The nurse is assessing a patient with a burn injury using the "rule of nines." Which information will this assessment contribute to future care planning?
- Rehabilitation needs
- Type of intravenous fluids required
- Respiratory needs
- Amount of body surface area burned
Explanation
Correct Answer: D) Amount of body surface area burned.
The "rule of nines" is a standardized tool used to estimate the total body surface area (TBSA) affected by burns. It divides the body into sections each representing 9% (or multiples of 9%) of the body surface. This calculation is critical for care planning because the TBSA burned directly guides fluid resuscitation calculations (such as the Parkland formula), determines severity, and informs decisions about wound management and transfer to a burn center. While rehabilitation, IV fluid type, and respiratory needs are all important, they are determined by other assessments — the rule of nines specifically quantifies the extent of the burn.
A patient who has had a craniotomy is admitted to the ICU. The nurse notes that the patient is having difficulty speaking, and the right pupil is dilated and nonreactive. The nurse suspects increased intracranial pressure (ICP) and plans to assess the patient's neurological status. Which of the following should the nurse assess first?
- Determine a Glasgow Coma Scale score.
- Obtain heart rate and blood pressure.
- Assess reflexes and push pulls of feet.
- Assess for nuchal rigidity.
Explanation
Correct Answer: A) Determine a Glasgow Coma Scale score.

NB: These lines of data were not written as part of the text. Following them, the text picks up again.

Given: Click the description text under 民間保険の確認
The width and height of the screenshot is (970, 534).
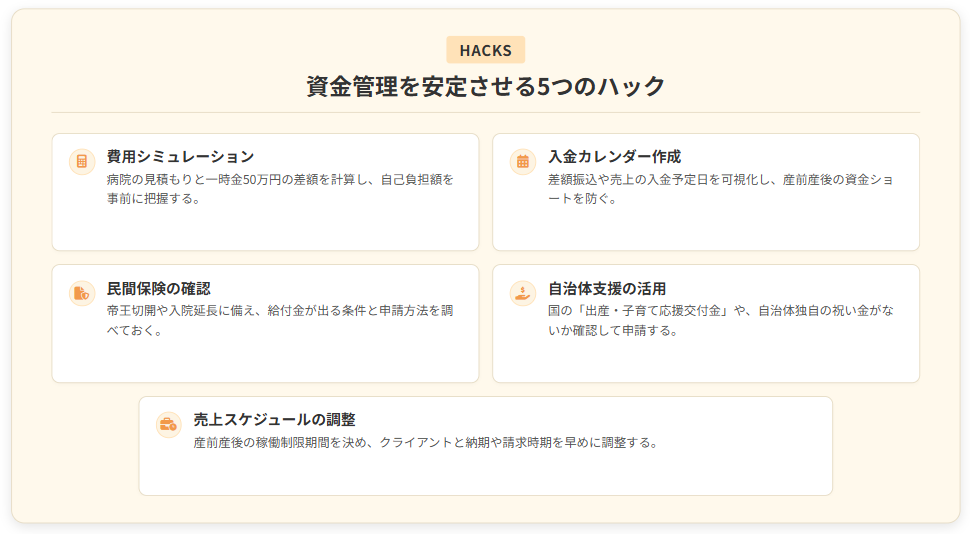Looking at the screenshot, I should coord(280,320).
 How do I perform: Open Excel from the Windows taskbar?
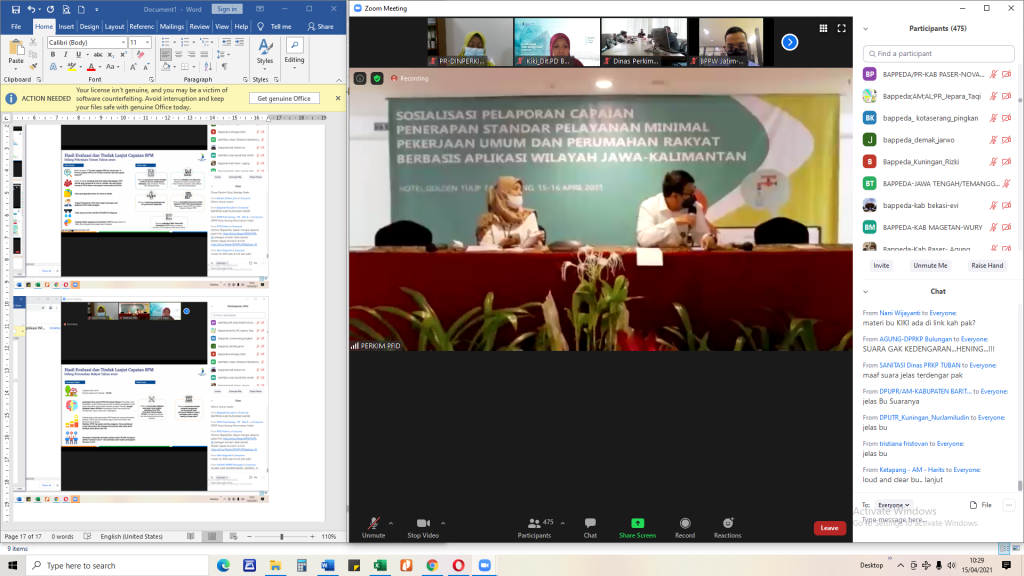(379, 565)
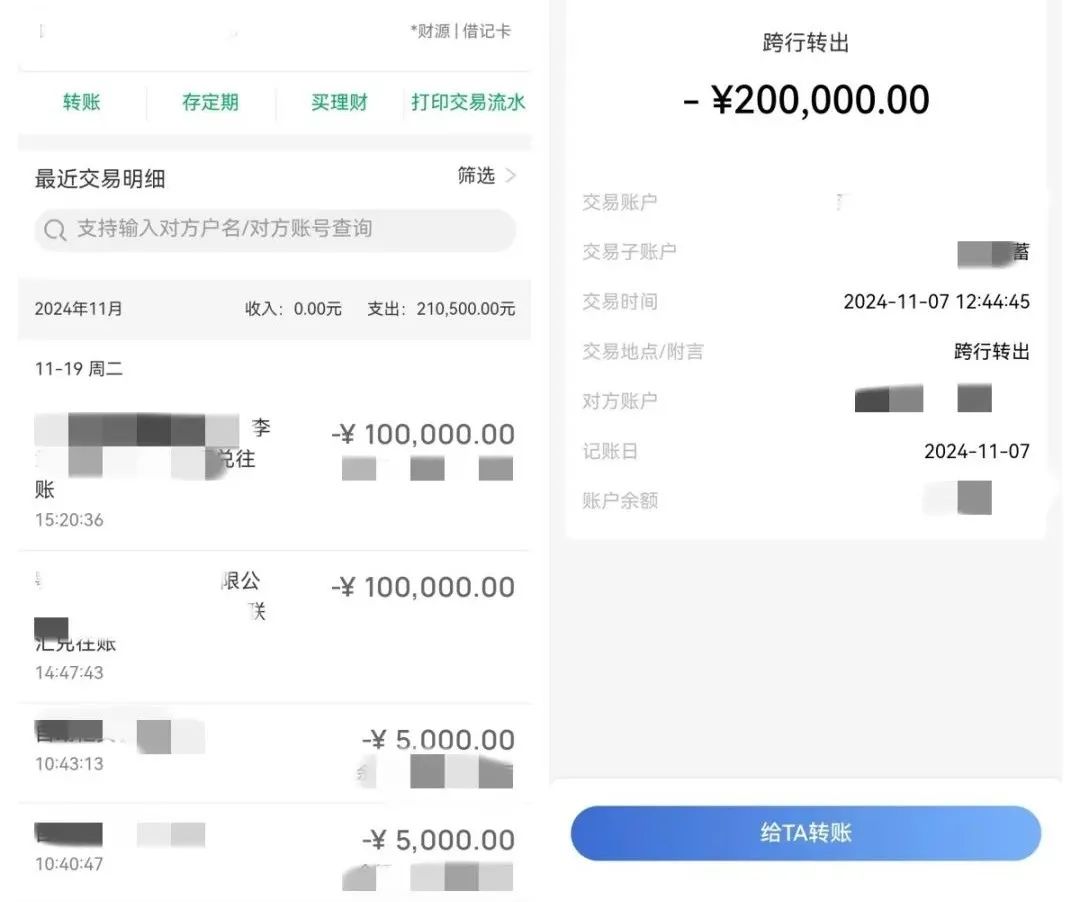1068x902 pixels.
Task: Tap the 账户余额 balance row
Action: click(x=806, y=500)
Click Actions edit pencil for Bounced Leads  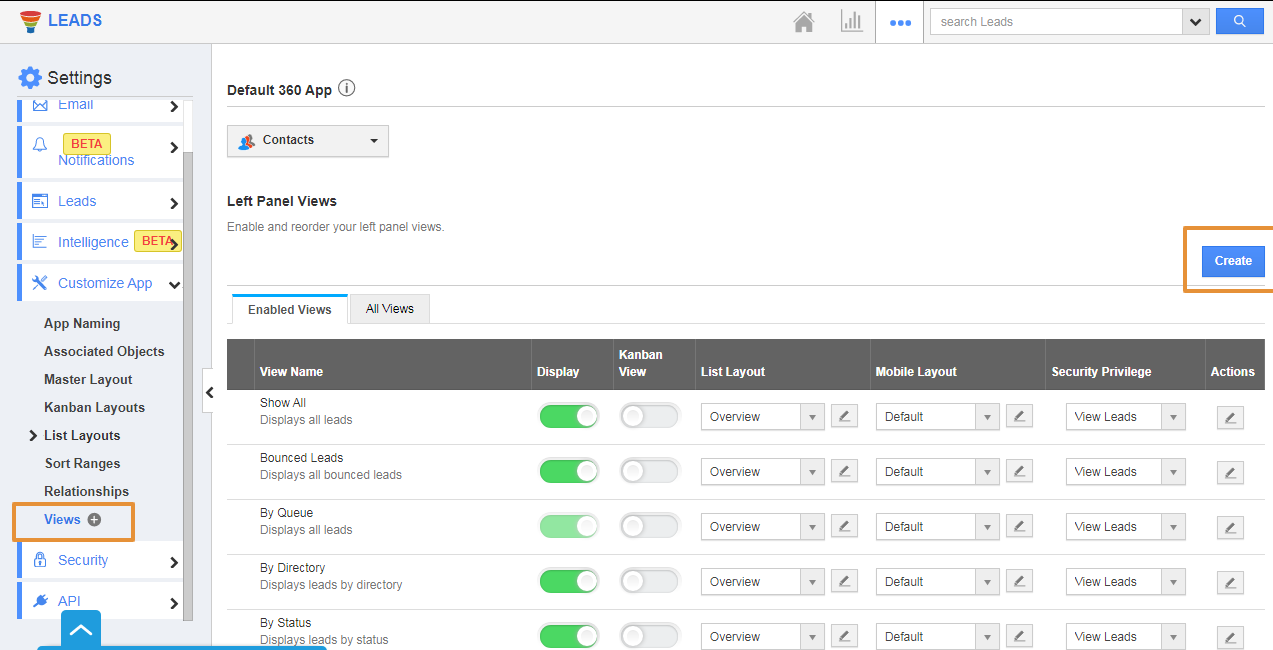click(1229, 472)
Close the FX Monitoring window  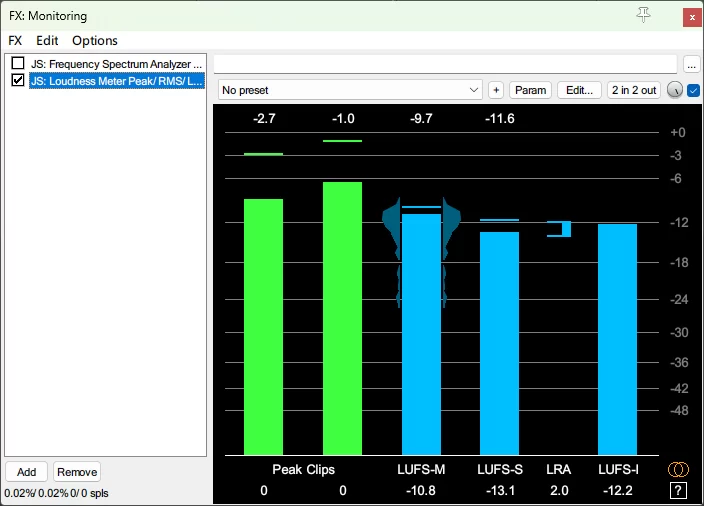(692, 18)
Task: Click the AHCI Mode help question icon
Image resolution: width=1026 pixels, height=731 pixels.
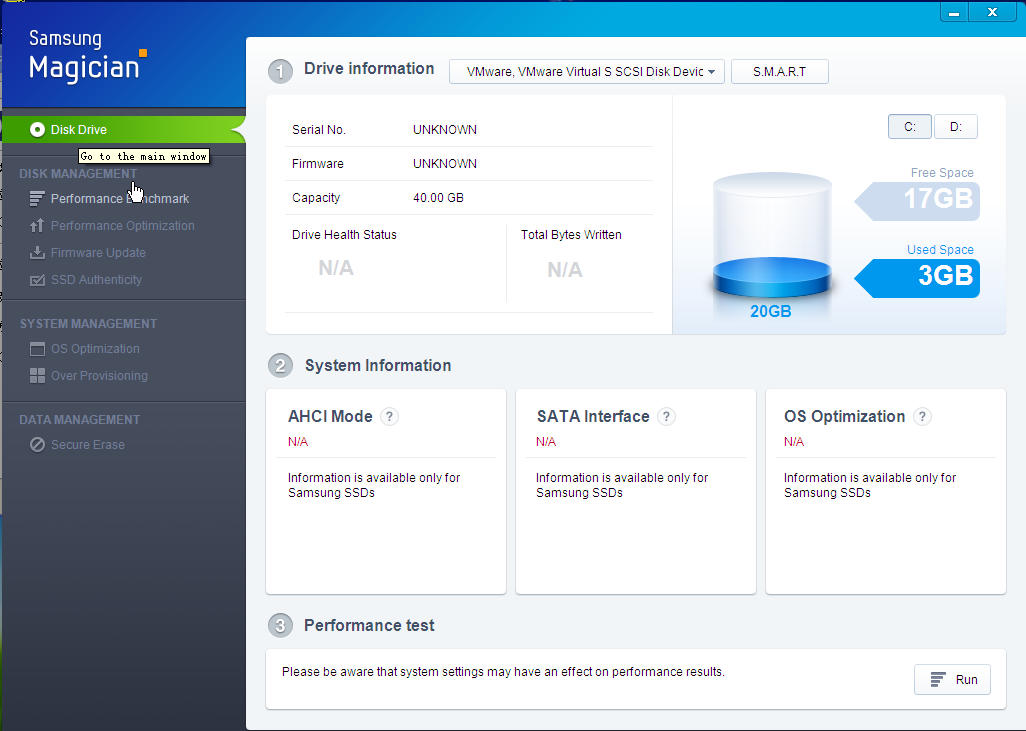Action: [390, 417]
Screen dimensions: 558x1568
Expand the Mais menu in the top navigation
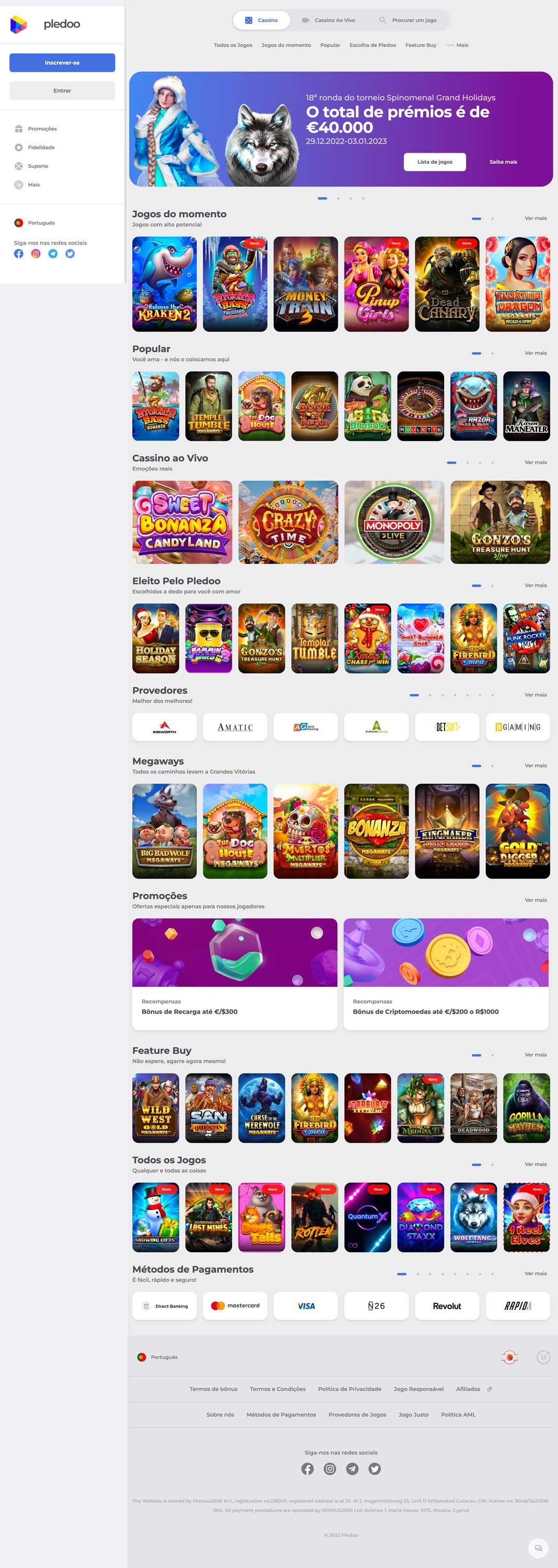click(x=458, y=45)
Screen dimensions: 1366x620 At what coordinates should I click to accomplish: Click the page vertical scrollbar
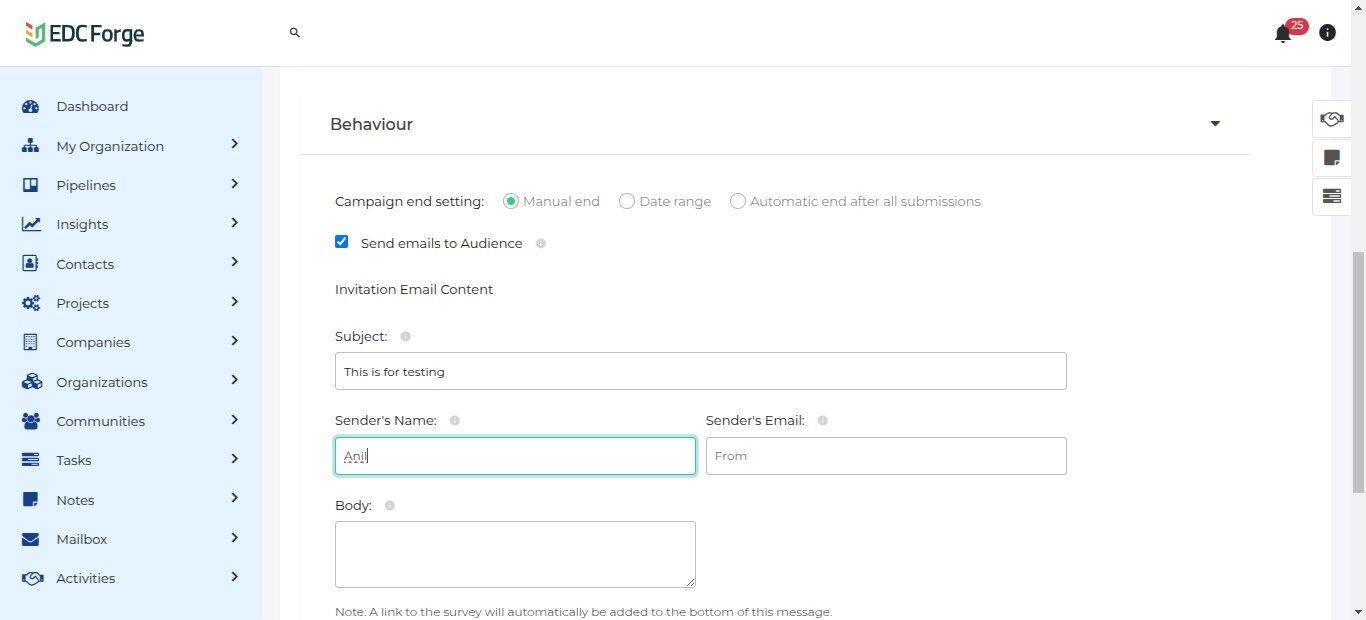tap(1358, 370)
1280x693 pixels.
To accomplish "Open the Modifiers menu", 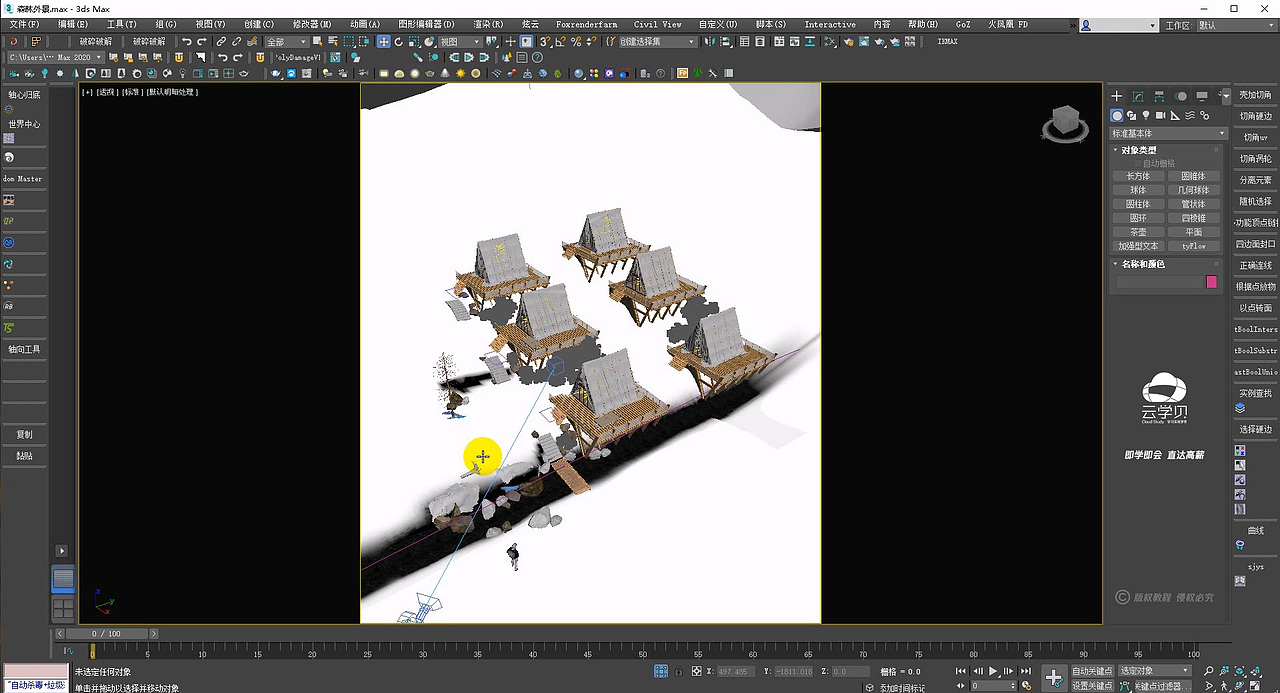I will click(312, 23).
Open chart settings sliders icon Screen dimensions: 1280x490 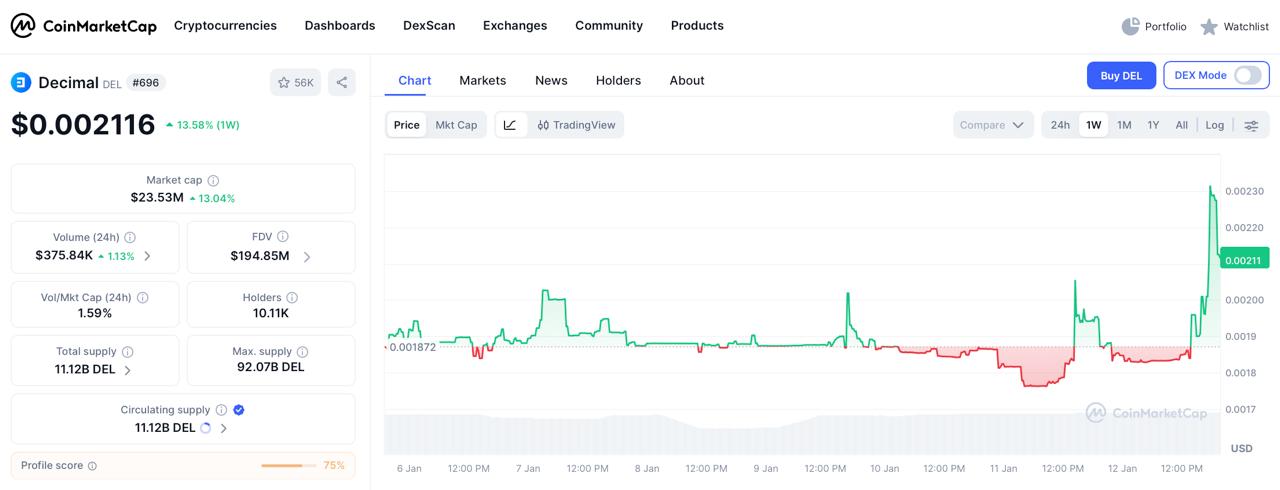1251,125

The Glasgow Coma Scale (GCS) is the standardized, priority neurological assessment tool used to evaluate level of consciousness in patients with suspected increased ICP. It assesses eye opening, verbal response, and motor response — providing a rapid, objective baseline of neurological status. In a patient with a dilated nonreactive pupil and speech difficulty following craniotomy, establishing a GCS score is the first priority as it guides all subsequent interventions. While vital signs and reflexes are also important, the GCS directly quantifies neurological deterioration and is the first step in ICP assessment.